Martin Scorsese and Leonardo DiCaprio.
Michelle Williams and Mark Ruffalo.
Emily Mortimer, Ben Kingsley and Max von Sydow.
Based on a New York Times Bestseller.

Big names, big budget, catchy concept.
Does Shutter Island pan out?

Shutter Island delivers payoffs. Patience is required, especially through an abundance of expository dialogue, but when the film's questions are answered, the trip was worth taking. Kalogridis' script (based on Lehane's novel) spins a labyrinthian tale of mystery, deceit, and paranoia. Scorsese's visuals compliment the writing through its complexity of the writing. Pay close attention to the visuals, and especially the editing, and you'll appreciate the film much more than those who don't. Jump cuts and purposeful errors in continutity place the viewer into the protagonist's shoes as he begins to question his mental state. Within the narrative, questions lead to more questions but rest assured that they'll all be answered.

The puzzle that U.S. Marshall Teddy Daniels (DiCaprio) pieces together shifts between definitions, his motivations revealed layer after layer. It'd be cliche to remark on Daniels' psychological developments during his stay at the mental hospital but as the subplots continue to intertwine, the film results as a character study more than anything else. Set within a mystery plot, the film's dream sequences and flashbacks are multifaceted. Primarily serving as character development, these scenes also contain clues. Like any strong mystery, clues are everywhere but in Shutter Island they might as well be nowhere as the story's involution is heightened by the protaonist's involution. In other words, this is not Sherlock Holmes. Daniel's inner-conflicts weave within the mystery of the missing murderess (Mortimer) in a particular way that convolutes the entire detective work process. The upside to this weaving is that the story is strengthened instead of muddled.

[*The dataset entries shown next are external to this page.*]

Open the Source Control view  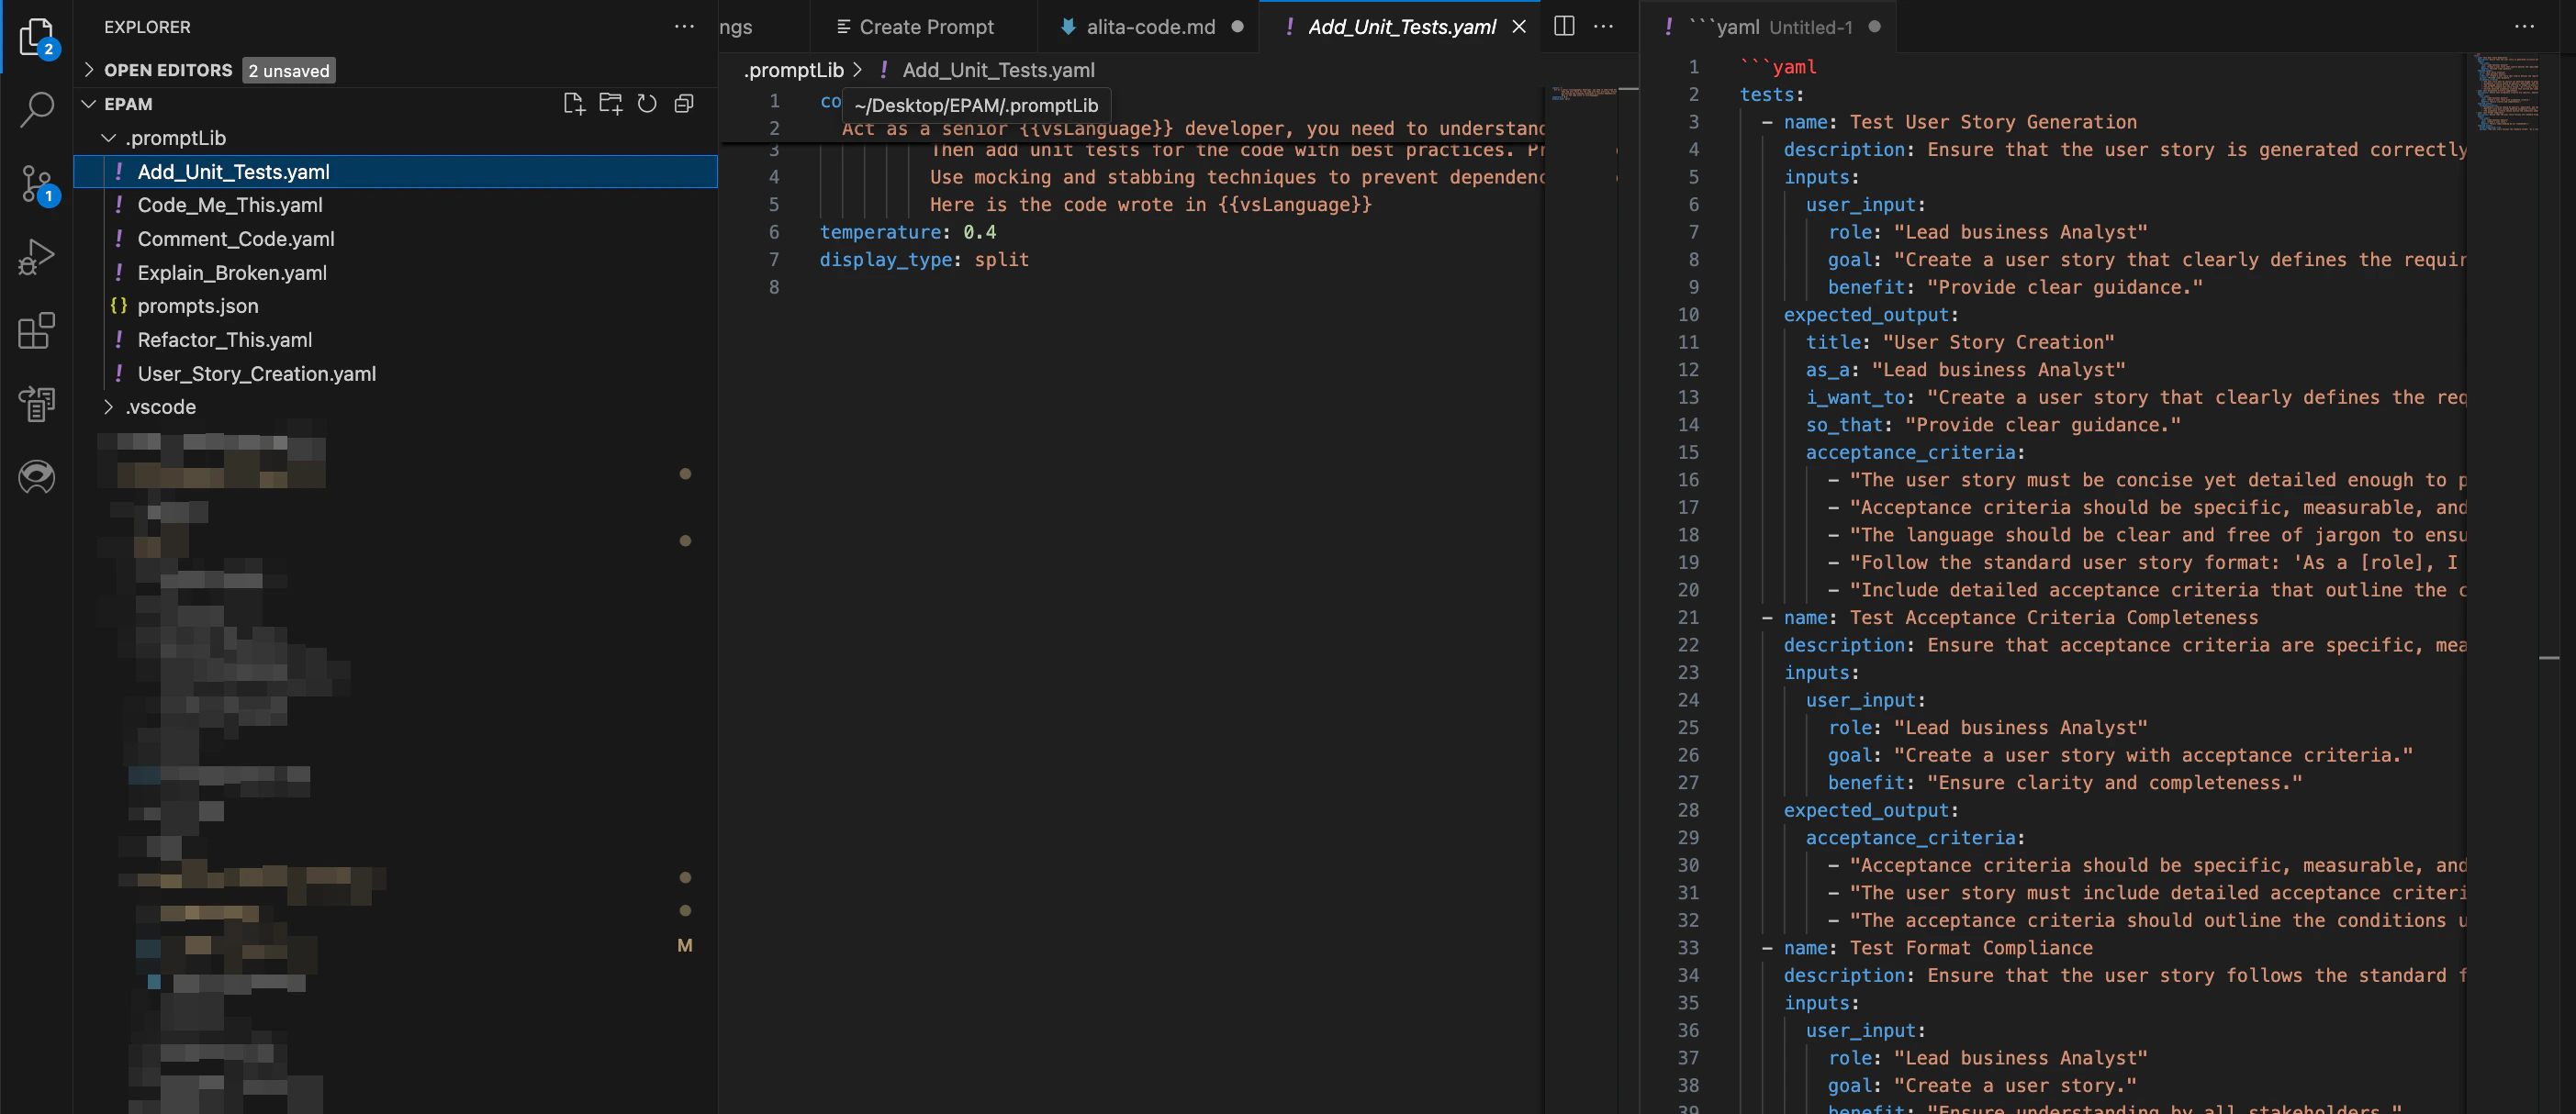(37, 184)
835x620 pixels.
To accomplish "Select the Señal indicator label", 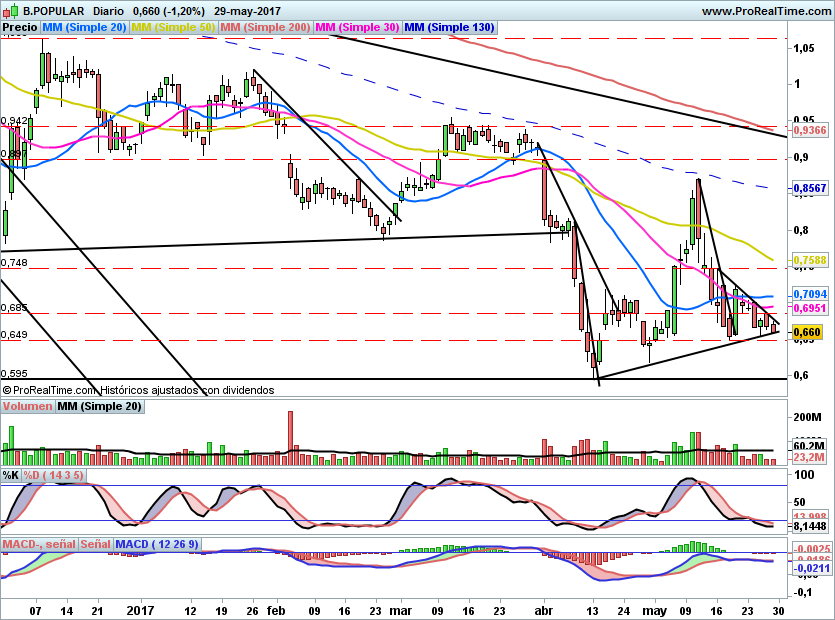I will pyautogui.click(x=95, y=544).
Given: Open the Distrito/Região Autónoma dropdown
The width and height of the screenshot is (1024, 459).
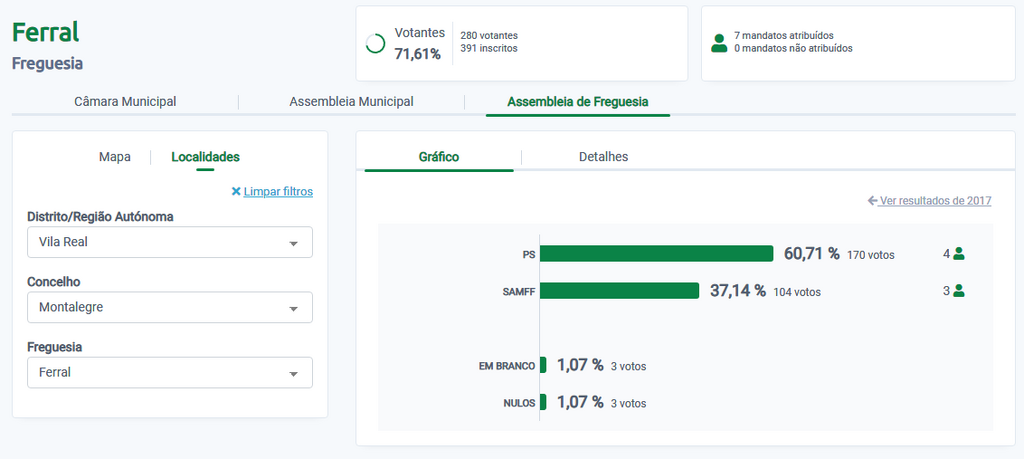Looking at the screenshot, I should tap(169, 242).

Big names, big budget, catchy concept. Shutter Island does pan out. All of the questions are answered satisfactorily. The thrills are thrilling. The conflicts are gripping. The performances are effective. Shutter Island pays off. The visuals are stunning. The editing is extremely effective. All of the elements compliment each other with such strength that its original release date would have most likely proved to be a smart business move. There are rumors that Paramount released Island in early 2010 to mirror the success of Silence of the Lambs. While that paints of picture of faith around their film, it's clear that Island wasn't going to steal any Oscars from Avatar or The Hurt Locker and Paramount didn't feel like spending the money for a "loser." Who knows, maybe every release from March until December 2010 will be terrible?


Goose3984 said...

I can see your point, but i still have no interest in seeing this movie, Every phycological thriller I have seen in the past decade follows a basic plot structure and ceases to impress me in any way. I blame that on M.Night Shamalanmanlan

elgringo said...

And this one defintiely relies on a third-act plot twist. I wouldn't call it a must-see but it was better than I thought it would be.

Joe Baker said...

I'm in love with this movie right now. I think this will be the one divides most audiences early in 2010. Out of people I know who saw it, 2 love it and 3 hate it. And anyone who really dwells on the "twist" is missing the boat. This is a very dark film that succeeds on what happens after the twist is revealed and where it goes from there. Just brilliant stuff from Scorsese... again.

Reel Whore said...

Hey, I've inducted you into my Movie Menage post for Shutter Island. Check it out:

I've got to agree with Joseph B. The twist is secondary. There's so much more being said. It will be interesting to see how this will fare for awards by the end of 2010.